_DATA SECTION_
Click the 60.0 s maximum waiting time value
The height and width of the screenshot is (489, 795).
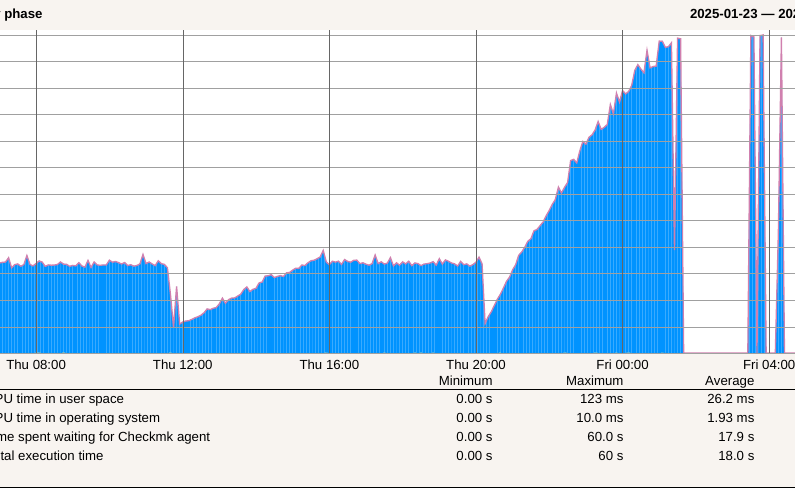(604, 437)
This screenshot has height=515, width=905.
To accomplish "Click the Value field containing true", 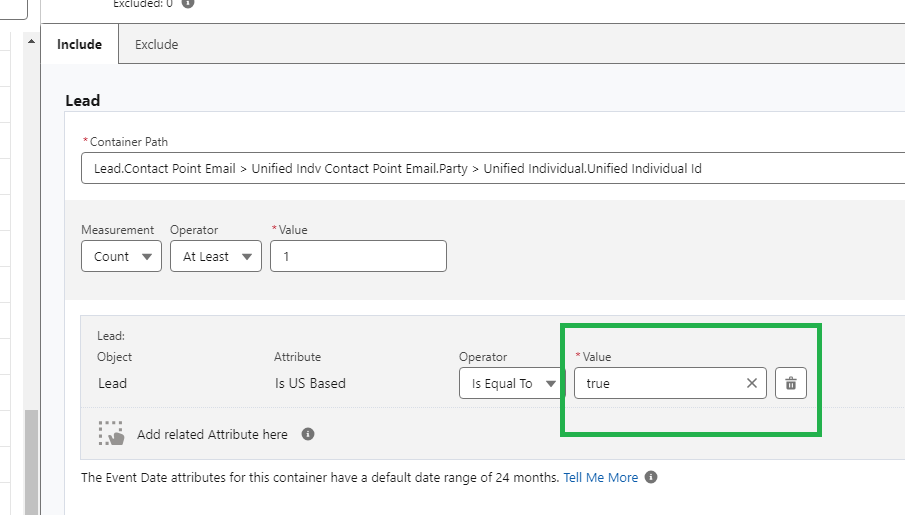I will [x=657, y=383].
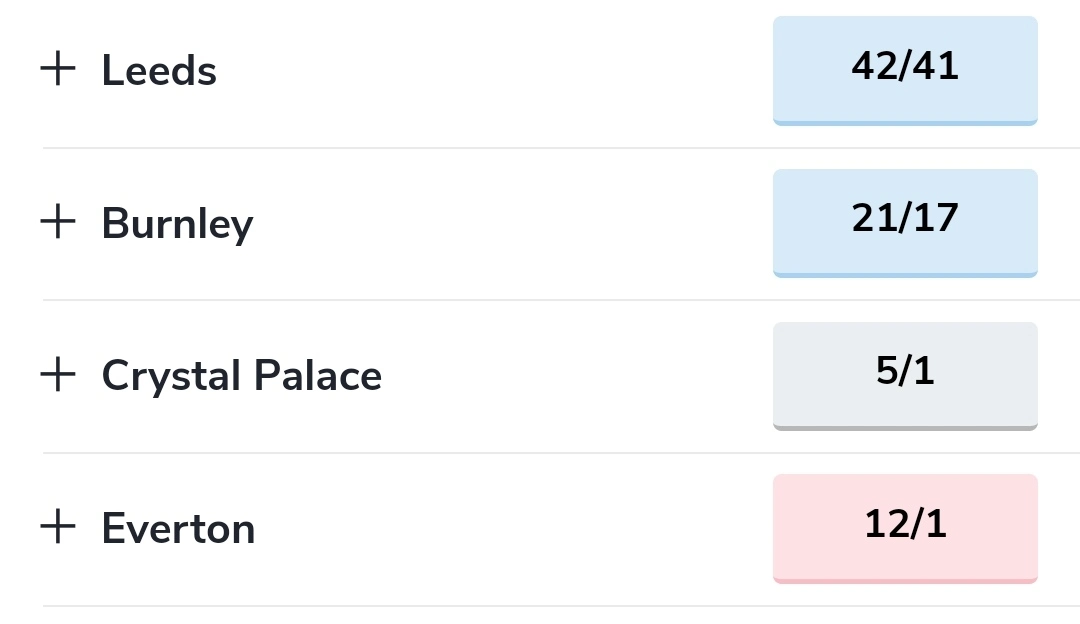The image size is (1080, 624).
Task: Click the light-blue 42/41 price swatch
Action: point(905,69)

_ACTIVITY_
Repeat, with no pictures, each line from the beginning of the data through the line containing "This screenshot has height=515, width=905.", inclusive.

_EXERCISE RESPONSE_
Click the 60.0 s maximum waiting time value
The height and width of the screenshot is (489, 795).
(604, 437)
This screenshot has height=515, width=905.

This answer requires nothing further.